Last tab is the abilities where you finally set your attribute scores which strongly shape the direction of your character. For example, what skills would you like to take to either be a badass in a few areas by playing to your strengths or using proficiencies to cover for your weaknesses. You can view what skills are tied to what ability scores by clicking the attribute name by accident or the inconspicuous arrow to the left of most of the attributes. I didn't find either as an option until I went through later when I was looking for it. The point buy nature of the stats has never been a favorite and tends to push you to relatively balanced statlines unless you want to really hamstring your main character. Capping the max attribute nominally at 15 feels pretty substandard when the standard has been capping at 18 for decades.
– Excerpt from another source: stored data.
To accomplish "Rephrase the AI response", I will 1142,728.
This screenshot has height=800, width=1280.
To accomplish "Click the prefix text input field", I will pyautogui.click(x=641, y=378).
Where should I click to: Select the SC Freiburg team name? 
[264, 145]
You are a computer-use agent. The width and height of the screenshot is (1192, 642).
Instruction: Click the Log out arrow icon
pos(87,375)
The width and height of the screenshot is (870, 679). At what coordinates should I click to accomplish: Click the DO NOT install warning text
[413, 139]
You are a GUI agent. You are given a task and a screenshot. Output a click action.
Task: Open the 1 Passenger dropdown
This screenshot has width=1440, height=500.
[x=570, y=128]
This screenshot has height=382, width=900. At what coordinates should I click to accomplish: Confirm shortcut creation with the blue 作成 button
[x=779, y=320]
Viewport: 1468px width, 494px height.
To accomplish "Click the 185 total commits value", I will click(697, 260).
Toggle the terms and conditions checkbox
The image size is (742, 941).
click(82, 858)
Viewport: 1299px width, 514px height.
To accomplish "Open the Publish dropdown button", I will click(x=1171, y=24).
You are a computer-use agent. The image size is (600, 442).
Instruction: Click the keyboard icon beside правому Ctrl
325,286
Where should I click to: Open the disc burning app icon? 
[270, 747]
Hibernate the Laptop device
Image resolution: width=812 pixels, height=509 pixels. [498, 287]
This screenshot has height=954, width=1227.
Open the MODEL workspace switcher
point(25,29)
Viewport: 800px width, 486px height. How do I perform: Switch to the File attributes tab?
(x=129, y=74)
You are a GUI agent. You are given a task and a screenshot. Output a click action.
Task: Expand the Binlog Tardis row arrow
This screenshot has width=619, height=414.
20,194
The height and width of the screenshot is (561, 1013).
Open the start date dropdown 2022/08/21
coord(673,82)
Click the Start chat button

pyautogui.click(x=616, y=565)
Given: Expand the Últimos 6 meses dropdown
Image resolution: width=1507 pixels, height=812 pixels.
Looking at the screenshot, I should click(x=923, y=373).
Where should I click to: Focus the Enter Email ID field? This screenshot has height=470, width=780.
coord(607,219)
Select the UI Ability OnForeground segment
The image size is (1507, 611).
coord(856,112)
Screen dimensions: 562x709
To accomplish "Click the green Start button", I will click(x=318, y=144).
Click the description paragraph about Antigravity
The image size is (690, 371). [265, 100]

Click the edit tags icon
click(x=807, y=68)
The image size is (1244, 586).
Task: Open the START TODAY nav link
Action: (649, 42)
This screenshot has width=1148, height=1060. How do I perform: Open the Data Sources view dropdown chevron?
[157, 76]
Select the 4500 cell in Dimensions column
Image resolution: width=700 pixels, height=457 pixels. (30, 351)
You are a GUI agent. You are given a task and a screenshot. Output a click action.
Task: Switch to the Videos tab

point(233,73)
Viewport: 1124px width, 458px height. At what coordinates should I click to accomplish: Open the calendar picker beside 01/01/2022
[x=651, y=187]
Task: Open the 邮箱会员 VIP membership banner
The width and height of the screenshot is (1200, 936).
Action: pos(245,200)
Yes, you get attribute increases with later levels but unless you specifically plan for that, in a first playthrough especially, you're going to be setting stats on even number to save on points for use elsewhere.
So we hit venture forth expecting to start the game but nope, you need to create your ideal humanoid which is just one more appearance tab. There's never a character summary before committing to the adventure. The overview on the left of the screen is pretty barebones and misses a lot of the detail you just put into your new character. Instead of using half the screen to have a character model standing around taking up space, I'll advocate using that screen space to have a better flow of information and the character summary slowly build on the right side of the screen. That way you work left to right, there's space for sub menus to be expanded as necessary. When you click the next section button, your eyes are already center/center right ideally and you can see the new information populating your character sheet before switching to the new section. There's many potential implementations but there's so much useless space on the screen now, it won't take much to improve. Not to be that guy, but I'll also point to the original Baldur's Gate games as a perfectly acceptable workflow to start from. Can that system be improved upon, yes, it was made over 20 years ago, I'd hope modern forms/design can improve upon it. The system I see before me today does not.
So, this has turned into quite the wall of text, sorry for that. There's still some things I'd like to dig into but I think if this gets the overhaul it needs, many of those issues will be rendered moot. I'm going to cut it off here for now and I think the best way to keep track is for me to add further walls of text to this thread.
I don't know where to best point these thoughts to, there's no support desk to ticket these more individually and if this or the Steam forums are going to get more visibility. I do want the best for this project and while I know some of this is getting to relatively small stuff, a polished design goes so much further into the weeds that I'm not going to touch it, nor would it be productive at that level or in this format. The most I can do is be pointed with criticism and try to provide enough context to support the point.
While I'm mostly using this to document my thoughts, feel free to comment with additional observations or thoughts of your own. It is a forum after all.